1. Field of the Invention
The present invention relates generally to scroll compressors which include intermeshing fixed and orbiting scroll members and, more particularly, to mechanisms for biasing the orbiting scroll towards the fixed scroll.
2. Description of the Related Art
A typical scroll compressor comprises two facing scroll members, each having an involute wrap wherein the respective wraps interfit to define a plurality of closed compression pockets. When one of the scroll members is orbited relative to the other member, the pockets decrease in volume as they travel between a radially outer suction port and a radially inner discharge port. The pockets thereby convey and compress a fluid, typically a refrigerant, contained therein.
During compressor operation, the pressure of the compressed refrigerant tends to force the scroll members axially apart. Axial separation of the scroll members causes the closed pockets to leak at the interface between the wrap tips of one scroll member and the face surface of the other scroll member. Such leakage reduces the operating efficiency of the compressor and, in extreme cases, may result in the inability of the compressor to operate.
Undesirable leakage at the tip-to-face interface between scroll members can also be caused by a tilting or wobbling motion of the orbiting scroll member. This tilting motion is the result of overturning moments generated by forces acting on the orbiting scroll which are not symmetrical about the axis of the orbiting scroll. More specifically, the drive force imparted by the crankshaft to the drive hub of the orbiting scroll is spaced axially from forces acting on the scroll wrap due to pressure, inertia and friction. The overturning moment acting on the orbiting scroll member causes it to orbit in a slightly tilted condition so that the lower surface of the plate portion of the orbiting scroll is inclined upwardly in the direction of the orbiting motion. Wobbling motion of the orbiting scroll may result from the interaction between convex mating surfaces, particularly during the initial run-in period of the compressor. For instance, the mating wrap tip surface of one scroll member and face plate of the other scroll member may respectively exhibit convex shapes due to machining variations or pressure and heat distortion during compressor operation. This creates a contact point between the scroll members, about which the orbiting scroll has a tendency to wobble until the parts wear in. The wobbling perturbation occurs in addition to the tilted orbiting motion described above.

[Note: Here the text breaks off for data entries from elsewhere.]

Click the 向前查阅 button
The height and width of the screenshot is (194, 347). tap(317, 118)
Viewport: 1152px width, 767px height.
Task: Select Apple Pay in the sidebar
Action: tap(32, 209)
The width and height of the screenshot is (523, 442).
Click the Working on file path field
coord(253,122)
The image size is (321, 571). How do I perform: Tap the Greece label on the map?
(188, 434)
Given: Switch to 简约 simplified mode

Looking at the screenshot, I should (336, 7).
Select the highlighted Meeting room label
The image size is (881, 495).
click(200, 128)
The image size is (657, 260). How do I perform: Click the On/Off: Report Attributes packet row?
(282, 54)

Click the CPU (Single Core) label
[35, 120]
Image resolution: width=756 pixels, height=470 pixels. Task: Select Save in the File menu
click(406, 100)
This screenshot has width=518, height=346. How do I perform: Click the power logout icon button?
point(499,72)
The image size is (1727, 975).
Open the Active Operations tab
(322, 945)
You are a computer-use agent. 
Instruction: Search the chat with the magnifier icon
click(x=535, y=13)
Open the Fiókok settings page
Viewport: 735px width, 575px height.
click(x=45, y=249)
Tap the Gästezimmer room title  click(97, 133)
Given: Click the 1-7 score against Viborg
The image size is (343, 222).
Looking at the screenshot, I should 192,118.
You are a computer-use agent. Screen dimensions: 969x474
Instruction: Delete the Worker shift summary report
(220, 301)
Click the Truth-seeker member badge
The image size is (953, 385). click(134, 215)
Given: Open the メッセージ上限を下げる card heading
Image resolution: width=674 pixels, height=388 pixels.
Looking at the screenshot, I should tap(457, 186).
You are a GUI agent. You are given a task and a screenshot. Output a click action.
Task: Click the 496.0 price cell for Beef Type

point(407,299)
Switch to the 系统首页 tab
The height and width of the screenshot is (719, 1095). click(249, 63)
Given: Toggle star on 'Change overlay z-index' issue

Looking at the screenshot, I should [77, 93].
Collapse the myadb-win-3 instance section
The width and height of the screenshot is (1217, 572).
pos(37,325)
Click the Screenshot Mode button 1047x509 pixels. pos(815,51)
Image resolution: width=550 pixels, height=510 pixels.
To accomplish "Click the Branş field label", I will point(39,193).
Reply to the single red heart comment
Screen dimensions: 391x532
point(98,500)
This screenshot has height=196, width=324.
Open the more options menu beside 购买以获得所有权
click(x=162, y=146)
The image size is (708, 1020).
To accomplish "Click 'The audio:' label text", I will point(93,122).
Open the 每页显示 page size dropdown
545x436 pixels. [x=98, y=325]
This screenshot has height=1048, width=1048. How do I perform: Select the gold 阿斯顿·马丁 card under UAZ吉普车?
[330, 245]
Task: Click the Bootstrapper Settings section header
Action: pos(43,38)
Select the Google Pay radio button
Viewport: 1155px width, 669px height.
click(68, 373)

Efforts to counteract the separating force applied to the scroll members during compressor operation, and thereby minimize the aforementioned leakage, have resulted in the development of a variety of prior art axial compliance schemes. For example, it is known to axially preload the scroll members toward each other with a force sufficient to resist the dynamic separating force. Another approach is to assure close manufacturing tolerances for component parts and have the separating force borne by a thrust bearing or surface.
Pressurized gas or liquids may also be used to resist the separation forces which develop between the fixed and orbiting scroll members. In a compressor having a pressurized, or "high side", housing, discharge pressure has been used on the back side of the orbiting scroll member to create a compliance force to oppose the separating force. It is also known to use an intermediate pressure zone behind the orbiting scroll member or a combination of discharge pressure zones and suction pressure zones disposed behind different portions of the orbiting scroll whereby the pressure zones create a net upward force to oppose the separating force. Still another axial compliance mechanism for a scroll compressor involves exposing a radially inner portion of the orbiting scroll member bottom surface to oil at discharge pressure, and a radially outer portion to refrigerant fluid at suction pressure. Compressor designs utilizing a combination of pressure zones require the use of seal means engaging the bottom surface of the orbiting scroll member to separate the respective pressure zones.
Oftentimes such seal means comprise an O-ring seal disposed in a groove located in either the rear surface of the orbiting scroll member or in the bearing pad thrust surface. When the scroll compressor is not operating the pressure zones will assume a pressure equal to that of the surrounding atmosphere and the orbiting scroll will drop down into contact with the thrust surface. The movement of the orbiting scroll member may force the O-ring seal to be disposed entirely within the groove and thereby degrade its sealing ability. When the scroll compressor is once again started, the O-ring seal will remain disposed within the groove and have a reduced sealing capacity until the high pressure zone located radially inward of the O-ring seal lifts the orbiting scroll member off of the bearing pad and the O-ring seal drops partially out of the groove to more effectively engage both the thrust surface of the bearing pad and surfaces defining the groove on the rear of the orbiting scroll member.
An axial compliance mechanism which inhibits the tilt and wobble of the orbiting scroll member and improves the performance of sealing means located between the orbiting scroll and bearing pad is desired.